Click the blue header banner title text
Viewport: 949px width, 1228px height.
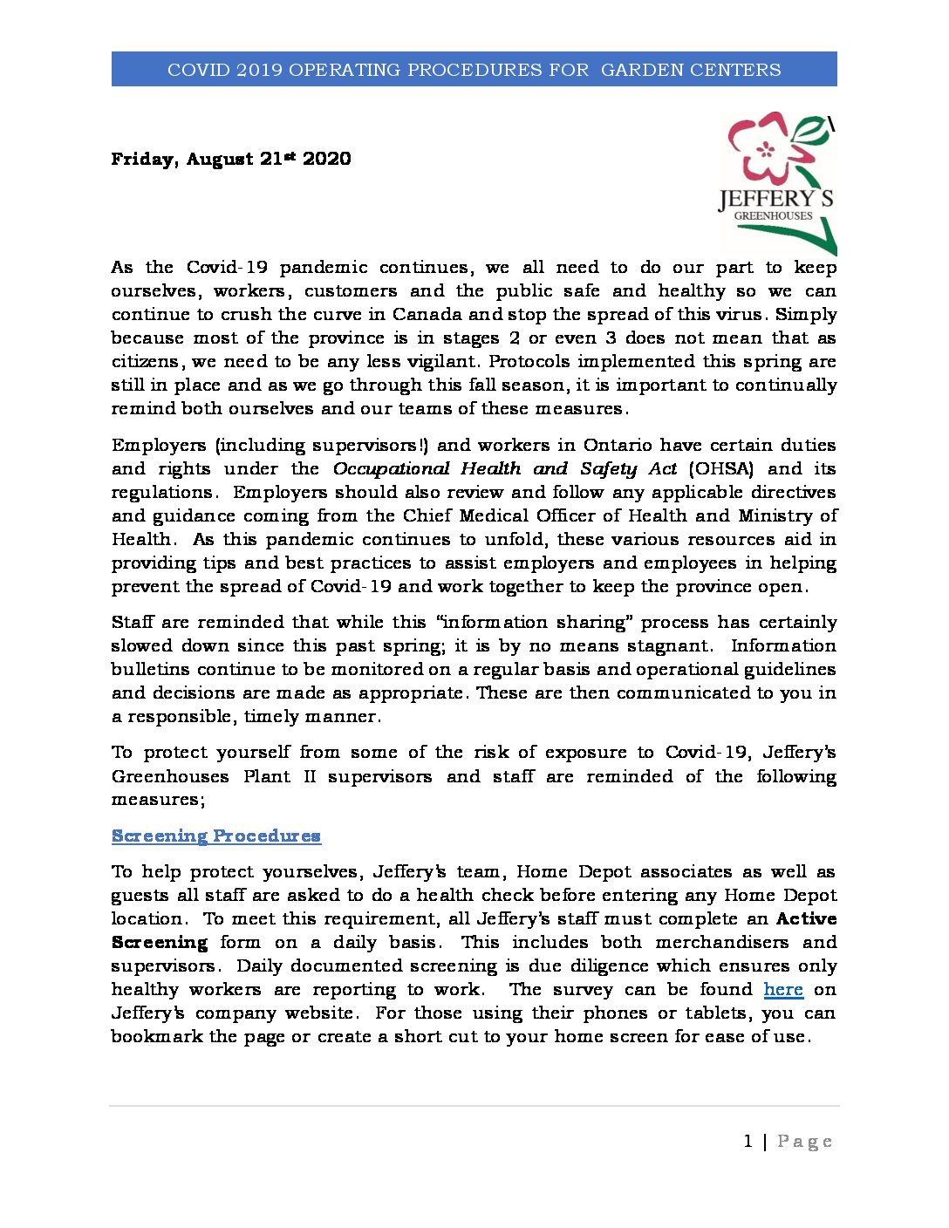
==
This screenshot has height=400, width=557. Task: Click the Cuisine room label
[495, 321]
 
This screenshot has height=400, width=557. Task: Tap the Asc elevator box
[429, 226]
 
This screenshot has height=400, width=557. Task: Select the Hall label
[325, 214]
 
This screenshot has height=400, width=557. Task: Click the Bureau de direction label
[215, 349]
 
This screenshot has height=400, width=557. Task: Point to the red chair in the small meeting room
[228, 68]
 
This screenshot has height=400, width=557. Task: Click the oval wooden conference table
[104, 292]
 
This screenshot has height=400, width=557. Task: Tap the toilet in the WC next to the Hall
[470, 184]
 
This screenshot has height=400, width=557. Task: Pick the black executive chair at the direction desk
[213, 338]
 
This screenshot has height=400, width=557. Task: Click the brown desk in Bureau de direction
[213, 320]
* * *
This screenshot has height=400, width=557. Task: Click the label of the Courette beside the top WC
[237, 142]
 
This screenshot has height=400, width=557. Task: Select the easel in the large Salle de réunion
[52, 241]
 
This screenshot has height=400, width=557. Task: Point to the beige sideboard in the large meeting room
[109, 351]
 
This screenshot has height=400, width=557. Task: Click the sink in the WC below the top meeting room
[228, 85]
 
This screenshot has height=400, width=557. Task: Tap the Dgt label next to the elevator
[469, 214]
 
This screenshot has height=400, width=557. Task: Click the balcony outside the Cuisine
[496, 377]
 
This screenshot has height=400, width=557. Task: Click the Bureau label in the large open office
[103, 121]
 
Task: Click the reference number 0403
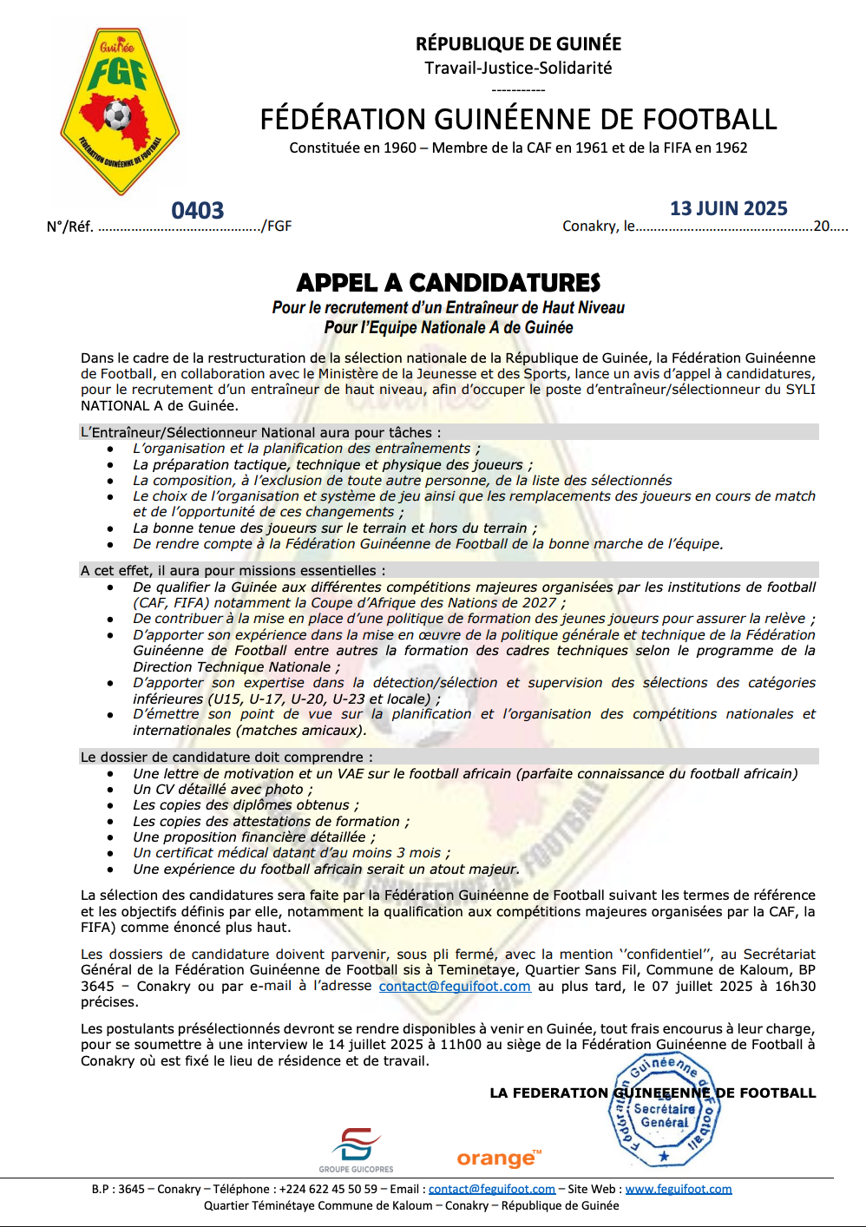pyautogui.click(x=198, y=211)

- **Given request**: Starting with the line that contains "This screenshot has height=400, width=557. Task: Tap the Dgt" and going on through the line that contains "pyautogui.click(x=198, y=211)", write out those records again with each answer coordinate offset by 148, leaving the pictures out.

- **Exercise answer**:
This screenshot has height=400, width=557. Task: Tap the Dgt label next to the elevator
[617, 362]
 
This screenshot has height=400, width=557. Task: Click the balcony outside the Cuisine
[644, 525]
 
This screenshot has height=400, width=557. Task: Click the Bureau label in the large open office
[251, 269]
 
Task: Click the reference number 0403
pyautogui.click(x=346, y=359)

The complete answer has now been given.